=== À faire ===
1 – Recopiez tout le passage de l'extrait sur Nikolaï Morozov, depuis « Nouvelle chronologie » jusqu'à « la pseudochronologie historique. ».
2 – D'après l'extrait sur Nikolaï Morozov, entre quelles années l'ouvrage Le Christ a-t-il été publié ?
3 – Poursuivez l'extrait sur Nikolaï Morozov à partir de l'endroit où il s'arrête.

Cependant, lorsque Morozov a rencontré Mendeleïev en 1906 et lui a exposé ses vues sur la chimie, ce dernier n’a pas été impressionné et n’a pas accepté ses idées. Les travaux mathématiques de Morozov ont en outre été qualifiés d’« amateurs » par les experts (par exemple le mathématicien Boris Rosenfeld).
Nouvelle chronologie
Après la révolution d’octobre 1917, Nikolaï Morozov a réussi à conserver son domaine de Borok – c’était pour lui une question de survie. Il a par ailleurs obtenu des autorités une résolution du Conseil des commissaires du peuple (équivalent de ministres) lui accordant le domaine à vie et l’exonération de tout impôt. Jusqu’à la fin de sa vie, Nikolaï Morozov a continué à occuper divers postes et à promouvoir constamment ses travaux scientifiques, notamment la pseudochronologie historique.
En effet, selon Morozov, l’histoire avant le Ier siècle de notre ère n’existe pas du tout. La roue et la hache auraient été inventées au premier siècle, le bronze et le fer au deuxième. L’ouvrage Le Christ, qui expose tout cela, compte plus de 5 000 pages et a été publié entre 1924 et 1932 sur ordre personnel de Dzerjinski et avec l’accord de Lénine et de Lounatcharski. Pour les bolcheviks, Morozov était une légende vivante, ils ne voulaient rien lui refuser. Lounatcharski lui-même parlait pourtant du livre de Morozov en ces termes : « Personnellement, je connais le livre. Il s’agit d’une chose complètement folle, qui prouve sur la base de calculs absurdes [...] que le Christ n’a pas vécu au premier siècle, mais au cinquième, et qui nie sur cette base des personnages tels que César, relégués au rang de mythes ».

=== Entrées fournies ===
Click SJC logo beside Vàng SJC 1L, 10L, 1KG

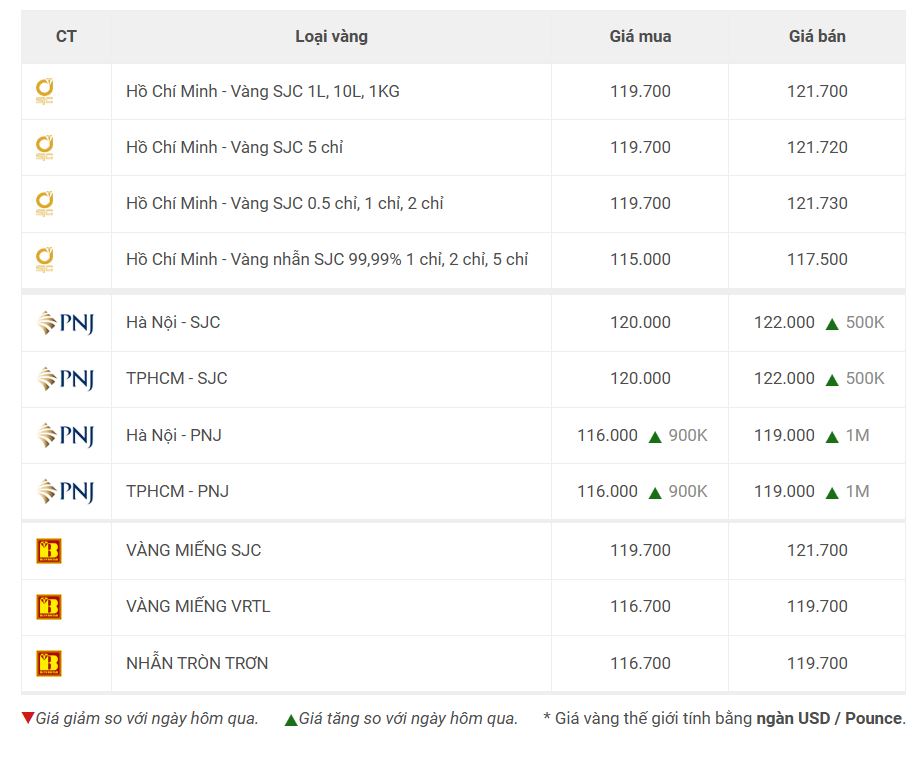pos(45,91)
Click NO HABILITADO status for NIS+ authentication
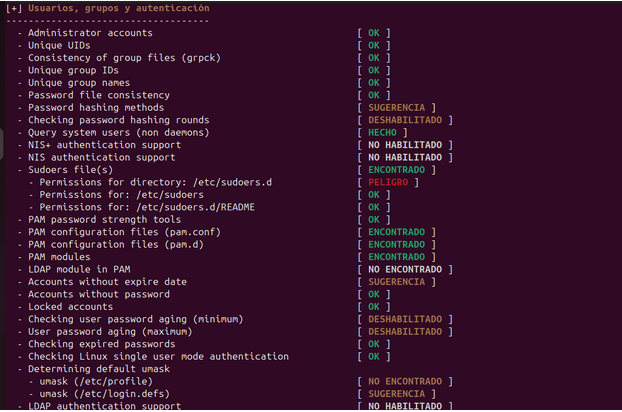Viewport: 622px width, 412px height. point(405,145)
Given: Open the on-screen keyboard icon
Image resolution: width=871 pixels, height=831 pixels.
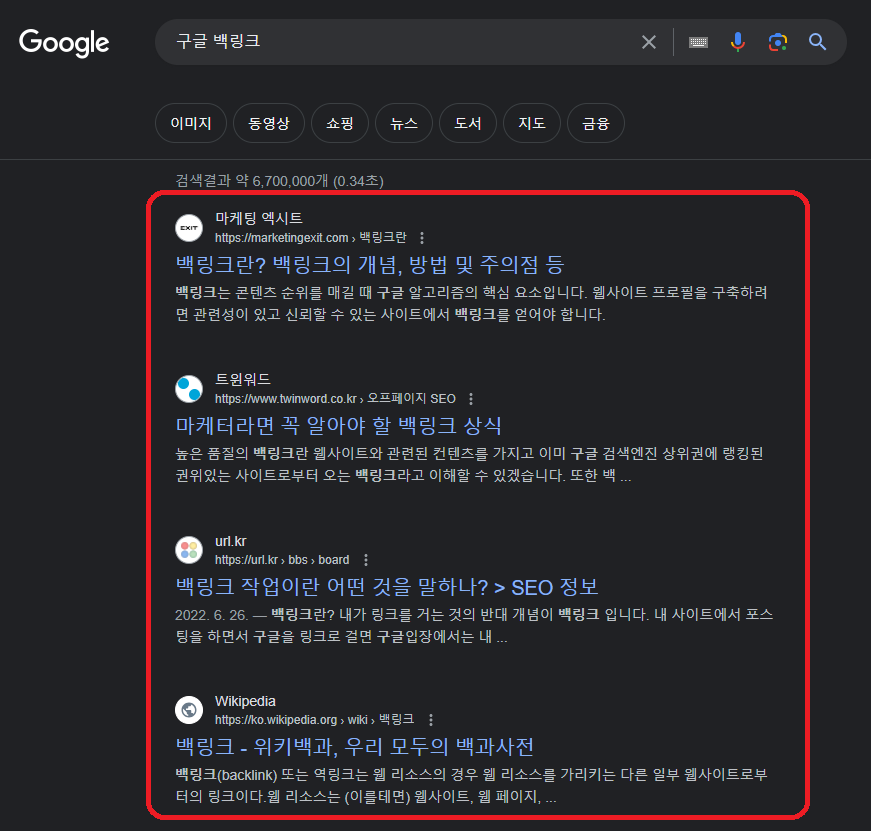Looking at the screenshot, I should (x=697, y=41).
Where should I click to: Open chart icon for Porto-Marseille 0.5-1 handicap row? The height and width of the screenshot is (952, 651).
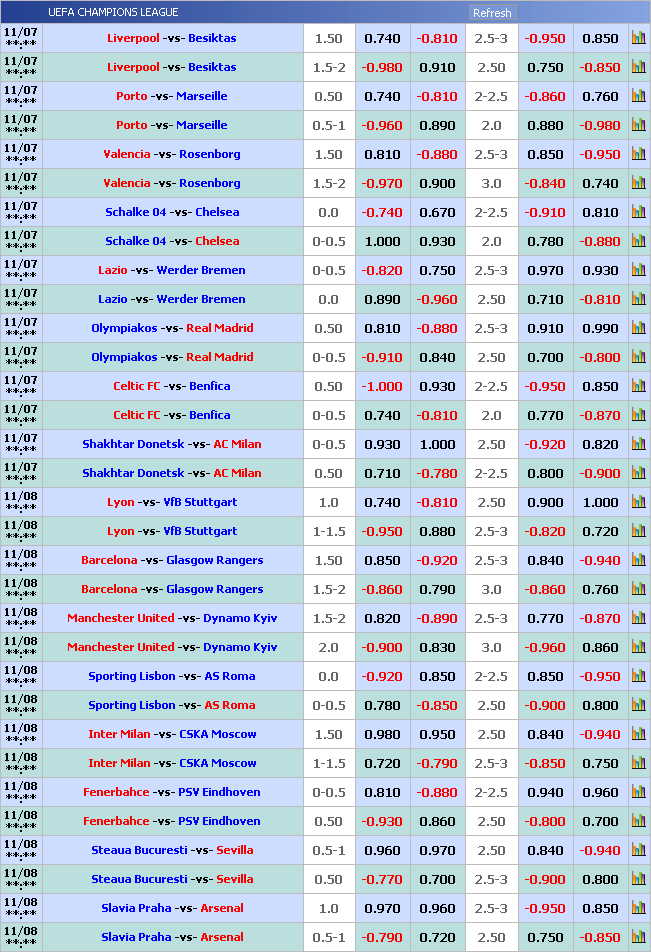(x=638, y=126)
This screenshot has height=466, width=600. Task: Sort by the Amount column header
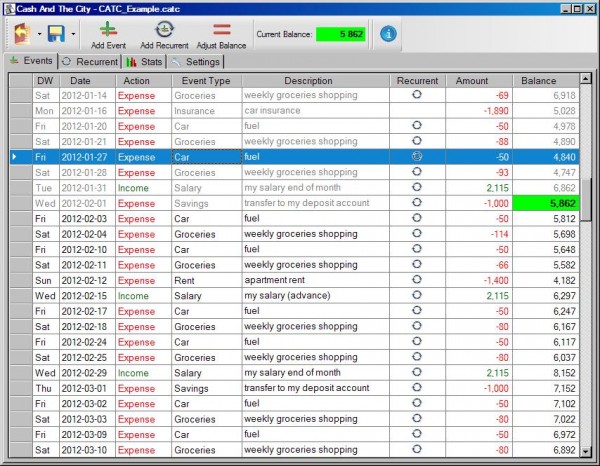point(472,80)
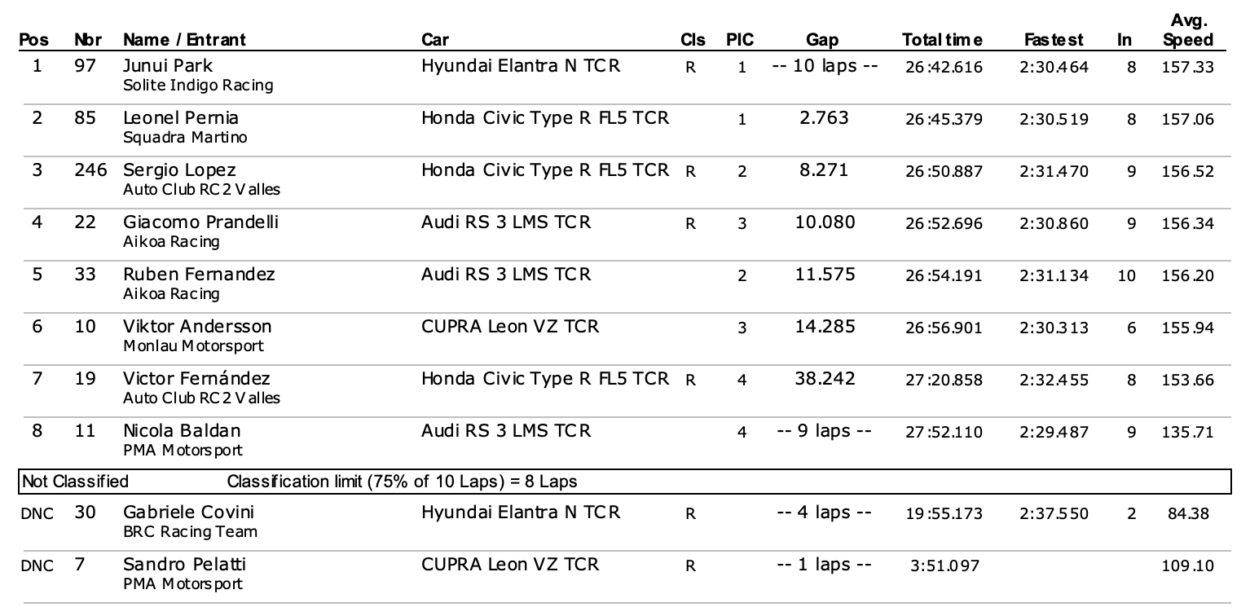Screen dimensions: 1250x616
Task: Select Gabriele Covini's name
Action: point(177,513)
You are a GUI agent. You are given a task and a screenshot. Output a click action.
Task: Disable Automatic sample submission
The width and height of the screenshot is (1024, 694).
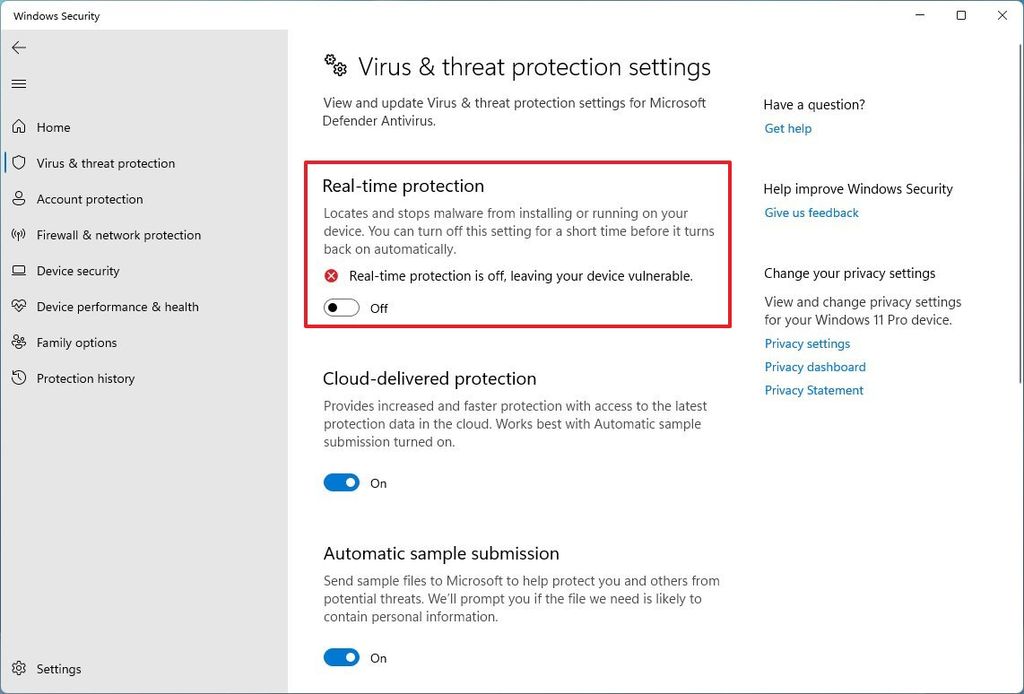340,657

=== Réponses ===
1 –
Nouvelle chronologie
Après la révolution d’octobre 1917, Nikolaï Morozov a réussi à conserver son domaine de Borok – c’était pour lui une question de survie. Il a par ailleurs obtenu des autorités une résolution du Conseil des commissaires du peuple (équivalent de ministres) lui accordant le domaine à vie et l’exonération de tout impôt. Jusqu’à la fin de sa vie, Nikolaï Morozov a continué à occuper divers postes et à promouvoir constamment ses travaux scientifiques, notamment la pseudochronologie historique.

2 – Entre 1924 et 1932.

3 –
Morozov a cherché à rencontrer Staline, espérant lui montrer son travail sur la chronologie de la Russie, mais le dirigeant ne lui a pas accordé ce privilège, et n’a pas non plus lu ses écrits. Les anniversaires de Morozov – 70 et 80 ans – ont toutefois été célébrés par des honneurs d’État. En 1934, il a été nommé scientifique d’honneur de la République socialiste fédérative soviétique de Russie. Le 90e anniversaire de Morozov a été célébré à Borok, où il mourra en 1946.